Section 8. Redemption.
(a) Upon or at anytime following the occurrence of a Change of Control, the Series A Preferred Stock shall be redeemable at the option of the Holders, in whole or in part, at the Series A Preference Amount. The Corporation shall redeem the number of shares specified in the Redemption Election (as defined below) on the date fixed for redemption set forth in the Redemption Notice (as defined below).

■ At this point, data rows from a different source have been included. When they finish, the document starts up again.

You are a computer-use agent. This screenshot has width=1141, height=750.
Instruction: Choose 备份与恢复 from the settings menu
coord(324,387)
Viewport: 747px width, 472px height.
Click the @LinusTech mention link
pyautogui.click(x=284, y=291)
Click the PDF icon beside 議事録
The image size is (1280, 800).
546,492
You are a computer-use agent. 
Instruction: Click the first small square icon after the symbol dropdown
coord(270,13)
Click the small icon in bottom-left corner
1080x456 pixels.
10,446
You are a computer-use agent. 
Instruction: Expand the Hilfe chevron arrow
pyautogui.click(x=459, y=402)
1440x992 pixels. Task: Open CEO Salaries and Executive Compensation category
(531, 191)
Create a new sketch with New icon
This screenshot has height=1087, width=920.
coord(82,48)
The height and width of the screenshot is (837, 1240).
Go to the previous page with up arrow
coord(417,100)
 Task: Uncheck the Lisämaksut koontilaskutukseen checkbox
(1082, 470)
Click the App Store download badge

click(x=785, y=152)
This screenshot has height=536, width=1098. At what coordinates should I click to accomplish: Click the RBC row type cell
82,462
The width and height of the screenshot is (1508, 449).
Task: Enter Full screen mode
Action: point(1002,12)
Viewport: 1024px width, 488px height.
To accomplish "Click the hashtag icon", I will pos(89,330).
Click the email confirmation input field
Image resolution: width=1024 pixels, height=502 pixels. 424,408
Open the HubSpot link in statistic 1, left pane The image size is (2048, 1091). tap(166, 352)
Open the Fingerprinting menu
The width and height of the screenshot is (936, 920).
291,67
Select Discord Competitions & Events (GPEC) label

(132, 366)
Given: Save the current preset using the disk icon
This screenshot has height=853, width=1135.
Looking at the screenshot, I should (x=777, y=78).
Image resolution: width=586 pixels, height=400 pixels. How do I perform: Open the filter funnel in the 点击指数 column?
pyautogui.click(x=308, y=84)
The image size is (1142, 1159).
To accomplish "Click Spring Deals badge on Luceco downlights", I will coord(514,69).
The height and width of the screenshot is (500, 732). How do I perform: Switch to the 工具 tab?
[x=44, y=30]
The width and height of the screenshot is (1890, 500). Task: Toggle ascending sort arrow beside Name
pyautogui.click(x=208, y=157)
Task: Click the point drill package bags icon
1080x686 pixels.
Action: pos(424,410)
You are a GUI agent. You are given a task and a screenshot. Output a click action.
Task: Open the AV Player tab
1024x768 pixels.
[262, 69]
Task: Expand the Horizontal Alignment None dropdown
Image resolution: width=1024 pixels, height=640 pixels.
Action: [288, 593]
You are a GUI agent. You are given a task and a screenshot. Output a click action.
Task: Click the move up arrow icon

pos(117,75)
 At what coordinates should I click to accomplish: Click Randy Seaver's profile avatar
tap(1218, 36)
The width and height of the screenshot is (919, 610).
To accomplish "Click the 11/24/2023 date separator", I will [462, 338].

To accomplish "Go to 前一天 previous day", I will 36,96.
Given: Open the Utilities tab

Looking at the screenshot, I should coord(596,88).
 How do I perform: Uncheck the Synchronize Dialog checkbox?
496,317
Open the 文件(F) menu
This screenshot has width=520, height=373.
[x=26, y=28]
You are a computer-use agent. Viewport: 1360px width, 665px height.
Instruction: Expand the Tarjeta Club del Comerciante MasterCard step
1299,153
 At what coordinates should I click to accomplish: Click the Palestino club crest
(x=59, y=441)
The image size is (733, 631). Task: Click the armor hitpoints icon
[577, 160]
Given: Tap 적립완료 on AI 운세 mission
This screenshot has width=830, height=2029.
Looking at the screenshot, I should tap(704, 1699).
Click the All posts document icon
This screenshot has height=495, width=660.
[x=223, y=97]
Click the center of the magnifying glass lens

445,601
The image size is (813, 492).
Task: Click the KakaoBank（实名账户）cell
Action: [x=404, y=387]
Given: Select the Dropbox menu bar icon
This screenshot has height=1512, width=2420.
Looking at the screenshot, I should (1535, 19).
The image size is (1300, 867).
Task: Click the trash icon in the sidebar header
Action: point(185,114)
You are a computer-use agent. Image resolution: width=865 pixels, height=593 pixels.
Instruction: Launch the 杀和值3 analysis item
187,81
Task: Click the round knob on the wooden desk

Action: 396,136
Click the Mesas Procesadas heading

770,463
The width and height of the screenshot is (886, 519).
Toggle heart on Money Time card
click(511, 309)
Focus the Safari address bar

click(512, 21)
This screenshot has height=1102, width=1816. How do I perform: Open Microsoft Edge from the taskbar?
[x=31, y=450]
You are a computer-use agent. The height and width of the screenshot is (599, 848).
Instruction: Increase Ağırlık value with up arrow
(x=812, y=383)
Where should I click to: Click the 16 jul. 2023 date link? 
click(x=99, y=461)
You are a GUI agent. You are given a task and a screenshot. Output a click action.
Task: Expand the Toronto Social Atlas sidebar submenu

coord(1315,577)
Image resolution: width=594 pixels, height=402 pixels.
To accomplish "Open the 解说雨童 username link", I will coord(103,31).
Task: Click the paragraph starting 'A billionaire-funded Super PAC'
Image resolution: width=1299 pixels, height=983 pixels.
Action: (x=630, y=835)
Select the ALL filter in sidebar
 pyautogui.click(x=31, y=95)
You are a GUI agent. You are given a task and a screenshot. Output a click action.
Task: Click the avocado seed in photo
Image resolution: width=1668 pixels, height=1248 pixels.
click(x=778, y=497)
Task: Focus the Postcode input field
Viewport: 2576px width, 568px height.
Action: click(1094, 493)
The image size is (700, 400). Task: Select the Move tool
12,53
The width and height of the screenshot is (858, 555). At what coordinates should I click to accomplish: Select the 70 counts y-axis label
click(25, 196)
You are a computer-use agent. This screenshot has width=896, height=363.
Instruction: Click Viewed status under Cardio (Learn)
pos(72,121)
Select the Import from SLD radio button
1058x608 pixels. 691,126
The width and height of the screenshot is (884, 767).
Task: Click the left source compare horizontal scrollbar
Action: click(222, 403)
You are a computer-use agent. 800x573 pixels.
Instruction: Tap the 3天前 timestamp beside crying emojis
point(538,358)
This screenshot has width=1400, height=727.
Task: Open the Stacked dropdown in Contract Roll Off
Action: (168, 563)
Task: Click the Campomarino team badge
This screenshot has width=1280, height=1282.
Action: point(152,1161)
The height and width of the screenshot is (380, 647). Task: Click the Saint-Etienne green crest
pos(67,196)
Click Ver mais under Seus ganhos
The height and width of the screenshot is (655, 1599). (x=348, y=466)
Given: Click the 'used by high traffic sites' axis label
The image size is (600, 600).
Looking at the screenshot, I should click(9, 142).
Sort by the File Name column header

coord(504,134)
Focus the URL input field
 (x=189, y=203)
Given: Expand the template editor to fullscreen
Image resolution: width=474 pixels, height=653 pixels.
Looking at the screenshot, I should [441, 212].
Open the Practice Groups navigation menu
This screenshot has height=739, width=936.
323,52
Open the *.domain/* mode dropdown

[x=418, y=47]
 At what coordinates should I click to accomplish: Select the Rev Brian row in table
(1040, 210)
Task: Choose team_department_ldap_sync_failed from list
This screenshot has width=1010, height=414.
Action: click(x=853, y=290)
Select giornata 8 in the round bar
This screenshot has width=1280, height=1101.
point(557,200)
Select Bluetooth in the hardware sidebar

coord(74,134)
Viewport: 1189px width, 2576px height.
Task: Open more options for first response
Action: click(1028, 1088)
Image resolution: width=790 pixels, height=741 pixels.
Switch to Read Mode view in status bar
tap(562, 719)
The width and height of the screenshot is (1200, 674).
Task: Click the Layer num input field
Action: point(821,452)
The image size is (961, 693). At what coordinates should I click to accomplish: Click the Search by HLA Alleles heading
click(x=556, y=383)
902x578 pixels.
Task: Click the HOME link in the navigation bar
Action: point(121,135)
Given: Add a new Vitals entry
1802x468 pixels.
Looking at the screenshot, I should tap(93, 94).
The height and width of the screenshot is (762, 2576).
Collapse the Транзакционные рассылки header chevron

(b) If a Change of Control should occur, then, the Corporation shall give written notice to each Holder of Series A Preferred Stock at its address as it appears in the records of the Corporation, which notice shall describe such Change of Control and shall state the date of the Change of Control, and shall be mailed within 10 Business Days following the occurrence of the Change of Control (the “Redemption Notice”). Such notice shall also set forth (i) each Holder’s right to require the Corporation to redeem for cash shares of Series A Preferred Stock held by such holder as a result of such Change of Control; (ii) the Series A Preference Amount; (iii) the optional
redemption date (which date shall be no earlier than 30 days and no later than 180 days from the date of such Change of Control unless the Corporation and the Holder agree to a later date); and (iv) the procedures to be followed by such Holder in exercising its right of redemption, including the place or places where certificates for such shares are to be surrendered for payment of the Series A Preference Amount (which place shall be the principal place of business of the Corporation). In the event a Holder of shares of Series A Preferred Stock shall elect to require the Corporation to redeem any or all of such shares of Series A Preferred Stock, such Holder shall deliver, within 20 days of the mailing to it of the Redemption Notice, a written notice stating such Holder’s election and specifying the number of shares to be redeemed (the “Redemption Election”). Notwithstanding the foregoing, the Corporation and a Holder may mutually agree to extend the time period for such Redemption Election from time to time.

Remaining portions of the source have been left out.